During the night, the advance of Maj. Gen. Richard S. Ewell's division (four brigades) reached Buffalo Lick. Jackson moved three of Ewell's brigades to the left to participate in the advance on the Valley pike, leaving Ewell with just Trimble's brigade and Bradley Johnson's Maryland regiment. At dawn, he deployed Trimble's brigade astride the Front Royal Pike and advanced against the Union left flank. His leading regiments (in particular the 21st North Carolina Infantry Regiment) came under heavy fire from Union forces deployed behind stone fences and were repulsed. Confederate forces regrouped and brought up artillery. Ewell advanced the regiments of Trimble's brigade, sending regiments to either side of the high ground to enfilade the Union position. Donnelly withdrew his brigade to a position closer to town with his right flank anchored on Camp Hill.

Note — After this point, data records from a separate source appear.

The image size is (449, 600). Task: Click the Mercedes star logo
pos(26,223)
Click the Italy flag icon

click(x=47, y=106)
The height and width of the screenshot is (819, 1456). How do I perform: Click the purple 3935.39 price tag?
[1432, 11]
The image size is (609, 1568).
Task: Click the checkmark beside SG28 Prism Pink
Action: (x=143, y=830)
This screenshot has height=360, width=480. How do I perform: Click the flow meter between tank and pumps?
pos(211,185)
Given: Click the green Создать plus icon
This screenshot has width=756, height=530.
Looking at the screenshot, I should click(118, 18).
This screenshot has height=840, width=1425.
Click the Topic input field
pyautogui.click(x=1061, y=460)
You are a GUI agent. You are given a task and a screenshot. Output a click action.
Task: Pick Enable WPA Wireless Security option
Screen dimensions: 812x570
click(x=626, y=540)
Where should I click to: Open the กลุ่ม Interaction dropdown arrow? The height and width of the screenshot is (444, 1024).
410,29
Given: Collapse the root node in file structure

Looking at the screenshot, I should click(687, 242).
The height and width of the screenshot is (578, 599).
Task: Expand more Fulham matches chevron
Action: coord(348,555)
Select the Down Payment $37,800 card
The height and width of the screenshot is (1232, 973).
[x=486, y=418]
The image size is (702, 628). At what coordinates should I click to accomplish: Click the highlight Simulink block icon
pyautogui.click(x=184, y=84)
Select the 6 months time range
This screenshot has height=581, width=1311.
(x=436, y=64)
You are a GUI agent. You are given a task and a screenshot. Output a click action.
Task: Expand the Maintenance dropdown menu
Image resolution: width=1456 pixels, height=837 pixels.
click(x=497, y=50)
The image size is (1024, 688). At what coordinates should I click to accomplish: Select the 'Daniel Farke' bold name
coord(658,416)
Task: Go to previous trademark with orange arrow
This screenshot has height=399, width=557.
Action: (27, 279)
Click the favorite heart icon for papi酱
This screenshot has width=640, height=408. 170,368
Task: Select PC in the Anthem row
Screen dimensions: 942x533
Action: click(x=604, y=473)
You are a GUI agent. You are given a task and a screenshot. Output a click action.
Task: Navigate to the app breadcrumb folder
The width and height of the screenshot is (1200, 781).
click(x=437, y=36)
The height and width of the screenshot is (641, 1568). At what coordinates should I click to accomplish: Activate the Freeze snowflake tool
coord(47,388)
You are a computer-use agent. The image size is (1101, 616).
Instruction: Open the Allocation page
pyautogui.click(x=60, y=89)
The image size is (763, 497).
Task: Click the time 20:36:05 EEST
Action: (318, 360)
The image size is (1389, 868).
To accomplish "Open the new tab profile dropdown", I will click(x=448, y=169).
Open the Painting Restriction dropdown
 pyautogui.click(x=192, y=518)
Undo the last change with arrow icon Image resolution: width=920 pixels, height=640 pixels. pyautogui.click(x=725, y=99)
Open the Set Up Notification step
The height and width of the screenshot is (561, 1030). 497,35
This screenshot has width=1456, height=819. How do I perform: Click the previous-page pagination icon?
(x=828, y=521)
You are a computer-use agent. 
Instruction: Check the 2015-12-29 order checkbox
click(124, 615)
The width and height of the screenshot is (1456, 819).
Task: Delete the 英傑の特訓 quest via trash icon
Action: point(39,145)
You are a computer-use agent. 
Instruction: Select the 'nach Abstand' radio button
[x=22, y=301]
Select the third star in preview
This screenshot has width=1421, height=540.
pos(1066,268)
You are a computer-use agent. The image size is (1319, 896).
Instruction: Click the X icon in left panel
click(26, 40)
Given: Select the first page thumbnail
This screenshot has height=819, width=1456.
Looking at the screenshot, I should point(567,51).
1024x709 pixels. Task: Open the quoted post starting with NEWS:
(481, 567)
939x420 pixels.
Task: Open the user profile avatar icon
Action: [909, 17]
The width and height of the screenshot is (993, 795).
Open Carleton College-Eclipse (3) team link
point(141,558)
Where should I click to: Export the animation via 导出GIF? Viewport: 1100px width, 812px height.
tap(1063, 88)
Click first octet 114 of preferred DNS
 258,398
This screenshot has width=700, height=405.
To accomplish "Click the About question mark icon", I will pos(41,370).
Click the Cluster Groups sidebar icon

Ewell then attempted a flanking movement to the right beyond the Millwood Road, but in response to orders from Banks, Donnelly withdrew through the town.

In conjunction with Ewell's advance on the Front Royal Pike, Jackson advanced on the Valley Pike at early dawn in a heavy fog. At Jackson's command, Winder's brigade swept over a hill to the left of the pike, driving off the Union skirmishers who held it. Jackson quickly placed a section of artillery on the hill to engage Union artillery on Bower's Hill at a range of less than half a mile. Union sharpshooters along Abrams Creek began picking off the cannoneers. Jackson brought up the rest of his artillery and a duel ensued with the Union guns on Bower's Hill.

Jackson then brought up the brigades of Fulkerson, Campbell, and Elzey to support Winder. Despite numerous officers being wounded, Jackson's forces were in good order and nearly ready for an attack. He then deployed Brig. Gen. Richard Taylor's Louisiana brigade (led by the Louisiana Tigers) reinforced by two regiments of Fulkerson's brigade and backed up by Scott's brigade, to the left along Abrams Creek. Taylor marched under fire to a position overlapping the Union right and then attacked Bower's Hill. The Confederate assault swept irresistibly forward over the crest in the face of determined resistance. With three enemy brigades in its front and three coming at its right flank, Gordon's Union brigade gave way and Union soldiers began streaming back into town.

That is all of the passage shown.